### TASK TO COMPLETE
In the material below, find each line that contains the word "agent" and copy it.

--- INFORMATION PROVIDED ---

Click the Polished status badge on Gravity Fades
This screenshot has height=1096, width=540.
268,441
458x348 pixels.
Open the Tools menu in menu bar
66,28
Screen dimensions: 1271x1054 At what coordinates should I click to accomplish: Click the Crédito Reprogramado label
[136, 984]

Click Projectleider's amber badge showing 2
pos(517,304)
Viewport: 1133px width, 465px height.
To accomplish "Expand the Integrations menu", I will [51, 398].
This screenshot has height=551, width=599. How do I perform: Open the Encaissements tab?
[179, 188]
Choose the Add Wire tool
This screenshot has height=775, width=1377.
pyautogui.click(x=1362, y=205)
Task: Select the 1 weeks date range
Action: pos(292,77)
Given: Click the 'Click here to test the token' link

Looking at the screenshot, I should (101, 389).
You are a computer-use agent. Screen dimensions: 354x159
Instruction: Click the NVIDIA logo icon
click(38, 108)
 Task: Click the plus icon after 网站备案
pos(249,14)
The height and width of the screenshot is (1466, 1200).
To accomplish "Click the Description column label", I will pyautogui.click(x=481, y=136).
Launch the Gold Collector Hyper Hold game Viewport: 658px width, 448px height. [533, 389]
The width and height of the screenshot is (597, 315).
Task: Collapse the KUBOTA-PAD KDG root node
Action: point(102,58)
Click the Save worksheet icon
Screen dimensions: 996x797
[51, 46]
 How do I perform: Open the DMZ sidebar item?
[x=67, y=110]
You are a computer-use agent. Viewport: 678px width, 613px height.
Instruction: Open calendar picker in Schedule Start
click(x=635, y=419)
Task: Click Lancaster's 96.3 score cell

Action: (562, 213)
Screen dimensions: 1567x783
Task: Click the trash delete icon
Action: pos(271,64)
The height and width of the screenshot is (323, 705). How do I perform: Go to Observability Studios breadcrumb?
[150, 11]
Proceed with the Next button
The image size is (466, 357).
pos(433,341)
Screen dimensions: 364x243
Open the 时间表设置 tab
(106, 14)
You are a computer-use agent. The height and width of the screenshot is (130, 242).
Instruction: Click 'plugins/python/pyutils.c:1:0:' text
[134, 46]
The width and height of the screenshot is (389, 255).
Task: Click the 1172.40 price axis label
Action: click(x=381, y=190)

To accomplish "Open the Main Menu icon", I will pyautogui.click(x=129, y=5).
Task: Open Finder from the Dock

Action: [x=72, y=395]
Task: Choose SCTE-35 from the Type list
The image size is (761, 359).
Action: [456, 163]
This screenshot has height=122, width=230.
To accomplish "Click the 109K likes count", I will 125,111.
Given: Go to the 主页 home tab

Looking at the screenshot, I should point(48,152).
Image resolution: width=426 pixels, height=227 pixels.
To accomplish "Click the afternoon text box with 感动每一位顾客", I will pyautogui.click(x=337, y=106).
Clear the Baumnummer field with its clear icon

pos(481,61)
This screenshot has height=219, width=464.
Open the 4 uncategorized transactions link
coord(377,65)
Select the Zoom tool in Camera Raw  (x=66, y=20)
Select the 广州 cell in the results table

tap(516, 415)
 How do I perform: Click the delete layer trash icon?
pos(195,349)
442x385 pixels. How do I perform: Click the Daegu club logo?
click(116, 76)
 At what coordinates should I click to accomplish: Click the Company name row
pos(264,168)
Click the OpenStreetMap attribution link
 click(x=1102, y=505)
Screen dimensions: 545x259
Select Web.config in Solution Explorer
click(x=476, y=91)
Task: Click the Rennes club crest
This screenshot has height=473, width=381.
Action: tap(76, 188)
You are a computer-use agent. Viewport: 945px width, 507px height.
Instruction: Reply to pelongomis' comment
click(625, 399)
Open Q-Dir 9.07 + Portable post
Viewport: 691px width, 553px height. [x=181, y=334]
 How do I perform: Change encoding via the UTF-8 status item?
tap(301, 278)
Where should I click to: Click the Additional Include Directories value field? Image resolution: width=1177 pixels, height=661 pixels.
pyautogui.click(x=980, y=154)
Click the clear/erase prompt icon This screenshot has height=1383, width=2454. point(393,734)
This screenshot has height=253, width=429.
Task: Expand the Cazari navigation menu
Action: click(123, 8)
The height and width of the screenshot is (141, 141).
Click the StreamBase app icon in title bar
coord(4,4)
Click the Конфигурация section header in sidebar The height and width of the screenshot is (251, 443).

---

### REPLY
You are a computer-use agent. Screen dimensions: 354x159
You are a computer-use agent. Viewport: 678px width, 613px height.
You are a computer-use agent. The height and width of the screenshot is (130, 242).
You are a computer-use agent. Viewport: 945px width, 507px height.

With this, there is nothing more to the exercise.